Education Secretary Nicky Morgan ‘dodges’ MPs’ careers questions

Sector leaders have called for more detail about how a new company set up by government to improve careers advice will operate after Education Secretary Nicky Morgan (pictured) “evaded” MPs’ questions about the organisation.

The Association of Colleges (AoC) and Association of Employment and Learning Providers (AELP) said answers given by Ms Morgan when she appeared in front of the Education Select Committee on Wednesday (January 7) did not go far enough to allay concerns about careers advice.

During the hearing, Ms Morgan confirmed the initial £20m funding announced in Chancellor George Osborne’s Autumn Statement would cover the first two years of the company’s work, and that she hoped employers would pay for it after that.

But she deflected several other questions about how the organisation would run, and had to defend it after committee chair Graham Stuart pointed out similarities between its remit and that of the existing National Careers Service (NCS).

Martin Doel, AoC chief executive, said: “It is disappointing to hear that Nicky Morgan was not yet able to give further detail on how to tackle failing careers advice.

“We would like to see the establishment of a careers hub in each local area, supported by schools, colleges, universities, local councils, employers and Jobcentre Plus to ensure that everyone has access to the high-quality impartial advice they deserve.

Alex Cunningham MP

“We hope that the new careers and enterprise company set up by the government will consider our proposal as a means by which all involved can be incentivised to set aside their narrow institutional interest in favour of meeting the needs of young people.”

An AELP spokesperson said: “The probing over how the new company will dovetail with the activities of the NCS has not alleviated our concerns about its creation.

“We would have preferred that England had an integrated all-age service built around the services of the NCS and that the Department for Education’s new investment should have enhanced other existing services.”

During the hearing, Mr Stuart said: “The government announced in its statutory guidance in 2014 that the NCS from October 2014 will expand its offer to schools and colleges.

“The NCS will broker relationships between schools, colleges, local communities and employers. It would appear that from October 1 the very role for the NCS, which it’s being expanded to do, is exactly the role which you now say the new organisation is going to do.”

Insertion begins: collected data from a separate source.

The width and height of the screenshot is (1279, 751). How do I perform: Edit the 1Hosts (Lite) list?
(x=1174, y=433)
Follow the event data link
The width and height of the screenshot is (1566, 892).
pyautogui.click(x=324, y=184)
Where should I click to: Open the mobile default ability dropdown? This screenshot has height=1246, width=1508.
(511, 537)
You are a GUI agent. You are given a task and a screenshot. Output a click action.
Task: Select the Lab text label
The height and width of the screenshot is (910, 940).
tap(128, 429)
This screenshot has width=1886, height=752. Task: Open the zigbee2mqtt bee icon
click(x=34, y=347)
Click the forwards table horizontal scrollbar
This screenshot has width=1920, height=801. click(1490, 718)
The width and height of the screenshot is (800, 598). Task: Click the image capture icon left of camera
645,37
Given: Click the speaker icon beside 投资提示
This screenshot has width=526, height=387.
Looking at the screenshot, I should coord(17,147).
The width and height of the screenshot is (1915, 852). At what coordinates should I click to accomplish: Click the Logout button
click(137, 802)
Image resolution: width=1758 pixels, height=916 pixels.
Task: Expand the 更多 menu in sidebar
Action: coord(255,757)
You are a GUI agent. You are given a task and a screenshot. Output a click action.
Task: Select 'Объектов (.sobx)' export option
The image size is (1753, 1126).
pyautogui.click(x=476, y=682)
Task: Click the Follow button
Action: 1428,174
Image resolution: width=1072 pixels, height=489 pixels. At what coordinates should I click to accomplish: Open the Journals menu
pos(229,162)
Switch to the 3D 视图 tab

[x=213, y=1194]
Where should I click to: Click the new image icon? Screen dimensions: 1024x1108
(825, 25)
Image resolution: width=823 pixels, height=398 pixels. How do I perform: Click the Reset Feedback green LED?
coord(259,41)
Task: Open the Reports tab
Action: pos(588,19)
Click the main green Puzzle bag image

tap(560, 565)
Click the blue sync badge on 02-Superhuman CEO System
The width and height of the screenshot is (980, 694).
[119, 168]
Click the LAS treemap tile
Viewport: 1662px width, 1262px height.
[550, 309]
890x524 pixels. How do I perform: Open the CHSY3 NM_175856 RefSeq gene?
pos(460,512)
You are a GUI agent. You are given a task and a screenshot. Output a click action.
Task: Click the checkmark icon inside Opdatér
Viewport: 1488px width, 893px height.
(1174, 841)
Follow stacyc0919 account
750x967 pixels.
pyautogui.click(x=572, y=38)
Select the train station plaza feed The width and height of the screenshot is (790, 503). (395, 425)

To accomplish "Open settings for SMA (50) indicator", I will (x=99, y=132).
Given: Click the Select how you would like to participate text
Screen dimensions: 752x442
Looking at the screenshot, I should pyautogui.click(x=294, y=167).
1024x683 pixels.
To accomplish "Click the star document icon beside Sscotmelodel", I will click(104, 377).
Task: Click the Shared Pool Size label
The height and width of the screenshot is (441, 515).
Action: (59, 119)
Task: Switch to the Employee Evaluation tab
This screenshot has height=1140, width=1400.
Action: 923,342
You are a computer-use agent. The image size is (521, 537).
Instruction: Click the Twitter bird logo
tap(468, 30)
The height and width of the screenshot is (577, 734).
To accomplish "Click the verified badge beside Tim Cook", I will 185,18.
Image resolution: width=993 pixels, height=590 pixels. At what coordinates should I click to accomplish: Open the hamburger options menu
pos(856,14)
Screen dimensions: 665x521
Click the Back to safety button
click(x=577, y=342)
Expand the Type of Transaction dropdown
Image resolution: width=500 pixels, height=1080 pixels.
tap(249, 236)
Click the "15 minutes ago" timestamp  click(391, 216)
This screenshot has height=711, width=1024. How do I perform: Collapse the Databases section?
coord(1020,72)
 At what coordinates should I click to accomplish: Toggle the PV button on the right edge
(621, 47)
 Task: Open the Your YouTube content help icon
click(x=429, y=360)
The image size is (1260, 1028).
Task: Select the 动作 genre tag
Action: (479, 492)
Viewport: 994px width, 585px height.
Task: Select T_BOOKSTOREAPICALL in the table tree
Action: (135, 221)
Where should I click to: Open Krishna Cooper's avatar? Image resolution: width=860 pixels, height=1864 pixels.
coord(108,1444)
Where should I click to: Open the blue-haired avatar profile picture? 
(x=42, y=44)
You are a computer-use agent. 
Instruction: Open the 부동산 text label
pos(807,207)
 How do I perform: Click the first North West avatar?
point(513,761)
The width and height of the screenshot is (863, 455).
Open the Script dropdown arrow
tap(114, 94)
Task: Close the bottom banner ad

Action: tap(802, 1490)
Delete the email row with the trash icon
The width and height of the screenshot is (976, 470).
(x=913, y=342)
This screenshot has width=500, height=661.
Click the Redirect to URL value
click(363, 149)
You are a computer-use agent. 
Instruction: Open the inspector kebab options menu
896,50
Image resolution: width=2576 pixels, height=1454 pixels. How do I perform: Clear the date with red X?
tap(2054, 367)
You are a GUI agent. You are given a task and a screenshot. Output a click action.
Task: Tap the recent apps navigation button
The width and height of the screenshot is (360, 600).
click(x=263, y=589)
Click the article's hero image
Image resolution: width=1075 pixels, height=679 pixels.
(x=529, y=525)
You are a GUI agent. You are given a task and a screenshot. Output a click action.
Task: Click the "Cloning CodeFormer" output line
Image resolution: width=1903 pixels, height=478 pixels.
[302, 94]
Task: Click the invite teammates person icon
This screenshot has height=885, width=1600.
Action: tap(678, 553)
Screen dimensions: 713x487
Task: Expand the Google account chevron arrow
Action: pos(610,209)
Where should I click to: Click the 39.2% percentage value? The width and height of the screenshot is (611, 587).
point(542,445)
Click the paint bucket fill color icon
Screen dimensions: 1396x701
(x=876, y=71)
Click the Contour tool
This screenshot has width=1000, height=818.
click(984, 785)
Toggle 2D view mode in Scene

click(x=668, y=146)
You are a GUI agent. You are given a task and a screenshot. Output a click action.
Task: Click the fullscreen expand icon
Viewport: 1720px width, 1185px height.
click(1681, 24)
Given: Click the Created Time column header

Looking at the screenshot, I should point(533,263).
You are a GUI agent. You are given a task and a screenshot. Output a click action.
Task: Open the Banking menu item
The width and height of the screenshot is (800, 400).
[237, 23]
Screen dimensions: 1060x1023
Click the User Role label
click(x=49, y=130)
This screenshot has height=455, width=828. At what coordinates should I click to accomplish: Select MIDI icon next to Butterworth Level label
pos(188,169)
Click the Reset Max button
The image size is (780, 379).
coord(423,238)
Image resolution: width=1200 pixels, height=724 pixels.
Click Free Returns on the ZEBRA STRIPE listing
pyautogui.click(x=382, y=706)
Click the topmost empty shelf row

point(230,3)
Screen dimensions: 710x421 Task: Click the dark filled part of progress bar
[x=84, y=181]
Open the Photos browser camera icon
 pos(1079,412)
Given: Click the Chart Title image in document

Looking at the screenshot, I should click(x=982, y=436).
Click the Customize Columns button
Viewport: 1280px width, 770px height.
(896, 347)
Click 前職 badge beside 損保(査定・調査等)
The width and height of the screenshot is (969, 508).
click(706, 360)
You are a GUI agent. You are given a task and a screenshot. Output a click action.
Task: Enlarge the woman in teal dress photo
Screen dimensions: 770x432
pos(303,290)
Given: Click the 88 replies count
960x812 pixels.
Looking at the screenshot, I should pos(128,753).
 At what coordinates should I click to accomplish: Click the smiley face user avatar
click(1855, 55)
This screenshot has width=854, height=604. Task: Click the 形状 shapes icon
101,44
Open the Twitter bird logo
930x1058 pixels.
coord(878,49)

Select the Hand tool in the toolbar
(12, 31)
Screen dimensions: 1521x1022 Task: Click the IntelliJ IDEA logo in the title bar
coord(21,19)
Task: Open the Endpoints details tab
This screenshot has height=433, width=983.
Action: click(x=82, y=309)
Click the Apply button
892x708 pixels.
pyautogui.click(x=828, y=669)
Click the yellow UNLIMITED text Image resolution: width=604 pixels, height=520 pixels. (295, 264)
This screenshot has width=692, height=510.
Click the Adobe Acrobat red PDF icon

Ms Morgan said: “They will work in partnership together. The organisations are different. They will work together to deliver that same goal.”

Her performance in front of the committee was later described as “evasive” by member Alex Cunningham.

Speaking at a launch event for a campaign by the National Union of Students (NUS), Unison and the Trades’ Union Congress (TUC) for better careers advice that he hosted in parliament later on Wednesday, he said: “Everyone is united in saying this system is broken. The Secretary of State says she’s listening but we need to make sure she hears as well.”

A key demand of the joint campaign is to ensure access to face-to-face careers advice, as opposed to the online support currently offered by the NCS.

TUC assistant general secretary Paul Nowak said: “Of course online information is important, but when you’re talking about people’s careers, people’s working lives you need to give them more support than just a hyperlink — and we think there needs to be that frontline, face-to-face advice.”